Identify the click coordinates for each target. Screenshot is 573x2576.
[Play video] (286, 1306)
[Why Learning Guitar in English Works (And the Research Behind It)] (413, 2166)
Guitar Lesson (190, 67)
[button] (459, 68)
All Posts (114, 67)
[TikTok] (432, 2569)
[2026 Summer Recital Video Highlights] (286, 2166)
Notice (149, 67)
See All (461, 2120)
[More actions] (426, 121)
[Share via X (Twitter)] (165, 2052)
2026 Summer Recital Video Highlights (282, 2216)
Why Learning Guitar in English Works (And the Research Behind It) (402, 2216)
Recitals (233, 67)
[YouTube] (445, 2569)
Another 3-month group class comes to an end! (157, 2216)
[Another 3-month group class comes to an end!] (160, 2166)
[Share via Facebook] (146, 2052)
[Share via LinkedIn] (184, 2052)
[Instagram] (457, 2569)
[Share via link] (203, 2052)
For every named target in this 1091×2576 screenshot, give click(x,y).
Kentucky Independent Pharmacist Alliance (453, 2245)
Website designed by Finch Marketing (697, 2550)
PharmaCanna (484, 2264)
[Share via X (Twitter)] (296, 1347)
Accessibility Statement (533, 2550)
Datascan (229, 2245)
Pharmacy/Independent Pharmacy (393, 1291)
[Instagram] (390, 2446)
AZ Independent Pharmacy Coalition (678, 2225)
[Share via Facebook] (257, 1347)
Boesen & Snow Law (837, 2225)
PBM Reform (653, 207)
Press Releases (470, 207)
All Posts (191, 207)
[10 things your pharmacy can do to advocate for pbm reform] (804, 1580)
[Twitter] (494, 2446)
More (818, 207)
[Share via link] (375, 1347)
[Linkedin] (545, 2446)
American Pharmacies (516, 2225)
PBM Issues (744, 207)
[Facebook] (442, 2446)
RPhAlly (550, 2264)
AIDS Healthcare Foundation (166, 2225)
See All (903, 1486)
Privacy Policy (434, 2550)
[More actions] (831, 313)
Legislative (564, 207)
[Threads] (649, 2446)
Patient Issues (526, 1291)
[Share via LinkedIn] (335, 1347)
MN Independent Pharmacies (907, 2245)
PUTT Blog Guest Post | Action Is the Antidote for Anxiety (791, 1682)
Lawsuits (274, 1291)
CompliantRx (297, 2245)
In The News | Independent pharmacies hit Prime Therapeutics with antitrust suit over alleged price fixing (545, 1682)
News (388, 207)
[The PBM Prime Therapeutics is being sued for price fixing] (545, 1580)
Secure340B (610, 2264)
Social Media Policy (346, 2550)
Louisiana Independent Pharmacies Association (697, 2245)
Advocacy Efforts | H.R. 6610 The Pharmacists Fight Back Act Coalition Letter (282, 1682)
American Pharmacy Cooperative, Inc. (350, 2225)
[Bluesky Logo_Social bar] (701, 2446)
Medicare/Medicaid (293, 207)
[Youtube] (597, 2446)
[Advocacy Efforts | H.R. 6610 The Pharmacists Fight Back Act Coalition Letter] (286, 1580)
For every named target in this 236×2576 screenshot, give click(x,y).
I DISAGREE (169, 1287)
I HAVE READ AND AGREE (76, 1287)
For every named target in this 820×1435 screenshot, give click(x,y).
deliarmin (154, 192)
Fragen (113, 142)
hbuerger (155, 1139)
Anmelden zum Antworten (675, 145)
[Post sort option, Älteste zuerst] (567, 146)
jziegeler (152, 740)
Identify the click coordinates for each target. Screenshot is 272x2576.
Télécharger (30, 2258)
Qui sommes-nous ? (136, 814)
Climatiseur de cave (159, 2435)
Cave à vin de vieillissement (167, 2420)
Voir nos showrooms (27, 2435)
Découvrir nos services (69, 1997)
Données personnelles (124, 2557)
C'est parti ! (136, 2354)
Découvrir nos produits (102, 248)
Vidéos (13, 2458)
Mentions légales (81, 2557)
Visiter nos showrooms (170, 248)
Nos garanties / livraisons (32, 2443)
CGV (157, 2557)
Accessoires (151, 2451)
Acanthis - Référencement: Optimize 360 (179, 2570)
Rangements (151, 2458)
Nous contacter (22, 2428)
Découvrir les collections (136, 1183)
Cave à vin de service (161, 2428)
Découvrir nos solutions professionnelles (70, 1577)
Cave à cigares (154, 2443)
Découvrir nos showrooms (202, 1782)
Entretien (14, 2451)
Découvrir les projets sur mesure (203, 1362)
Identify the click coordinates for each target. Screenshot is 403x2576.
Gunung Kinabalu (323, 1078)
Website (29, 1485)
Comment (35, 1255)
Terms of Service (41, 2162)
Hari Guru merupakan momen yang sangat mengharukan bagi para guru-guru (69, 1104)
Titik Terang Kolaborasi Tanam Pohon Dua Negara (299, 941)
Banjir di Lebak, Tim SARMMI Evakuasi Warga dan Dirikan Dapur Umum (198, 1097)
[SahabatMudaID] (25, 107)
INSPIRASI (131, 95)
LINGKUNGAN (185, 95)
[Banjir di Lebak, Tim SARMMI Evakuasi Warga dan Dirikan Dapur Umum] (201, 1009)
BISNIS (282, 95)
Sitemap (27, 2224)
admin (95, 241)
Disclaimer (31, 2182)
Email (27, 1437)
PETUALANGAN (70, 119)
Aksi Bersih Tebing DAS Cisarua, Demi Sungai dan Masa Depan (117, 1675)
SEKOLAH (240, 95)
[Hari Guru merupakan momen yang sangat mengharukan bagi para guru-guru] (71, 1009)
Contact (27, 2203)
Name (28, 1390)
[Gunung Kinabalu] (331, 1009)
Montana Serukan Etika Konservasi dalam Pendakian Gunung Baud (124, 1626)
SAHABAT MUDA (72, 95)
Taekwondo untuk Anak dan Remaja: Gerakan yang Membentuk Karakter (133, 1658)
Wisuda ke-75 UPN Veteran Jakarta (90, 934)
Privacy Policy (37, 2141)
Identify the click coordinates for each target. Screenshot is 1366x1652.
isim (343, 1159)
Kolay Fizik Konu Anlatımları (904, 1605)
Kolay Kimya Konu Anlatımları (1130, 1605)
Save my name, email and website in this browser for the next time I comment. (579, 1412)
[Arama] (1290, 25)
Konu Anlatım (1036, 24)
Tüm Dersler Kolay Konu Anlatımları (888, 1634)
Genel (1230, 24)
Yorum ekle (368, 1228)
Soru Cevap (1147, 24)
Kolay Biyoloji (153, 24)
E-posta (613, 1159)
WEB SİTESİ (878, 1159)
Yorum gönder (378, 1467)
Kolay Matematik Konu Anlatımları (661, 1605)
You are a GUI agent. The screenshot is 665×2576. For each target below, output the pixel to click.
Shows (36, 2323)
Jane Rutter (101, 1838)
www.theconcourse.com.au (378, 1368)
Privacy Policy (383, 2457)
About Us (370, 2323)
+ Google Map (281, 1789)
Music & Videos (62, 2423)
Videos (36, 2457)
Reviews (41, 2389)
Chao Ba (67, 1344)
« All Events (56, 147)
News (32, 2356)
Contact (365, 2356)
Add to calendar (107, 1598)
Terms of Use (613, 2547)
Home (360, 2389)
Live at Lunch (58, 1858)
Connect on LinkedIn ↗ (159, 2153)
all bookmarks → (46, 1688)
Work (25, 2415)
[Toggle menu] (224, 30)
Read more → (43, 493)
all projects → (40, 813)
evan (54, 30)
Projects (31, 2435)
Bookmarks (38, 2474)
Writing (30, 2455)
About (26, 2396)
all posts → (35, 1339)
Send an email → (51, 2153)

------------------------------

*THE PROBLEM:* Only the lines above starting with the one with "INSPIRASI (131, 95)" and going through the one with "SEKOLAH (240, 95)" are to be copied, word for word and with both ends kept.

*RESULT OF THIS TASK:*
INSPIRASI (131, 95)
LINGKUNGAN (185, 95)
[Banjir di Lebak, Tim SARMMI Evakuasi Warga dan Dirikan Dapur Umum] (201, 1009)
BISNIS (282, 95)
Sitemap (27, 2224)
admin (95, 241)
Disclaimer (31, 2182)
Email (27, 1437)
PETUALANGAN (70, 119)
Aksi Bersih Tebing DAS Cisarua, Demi Sungai dan Masa Depan (117, 1675)
SEKOLAH (240, 95)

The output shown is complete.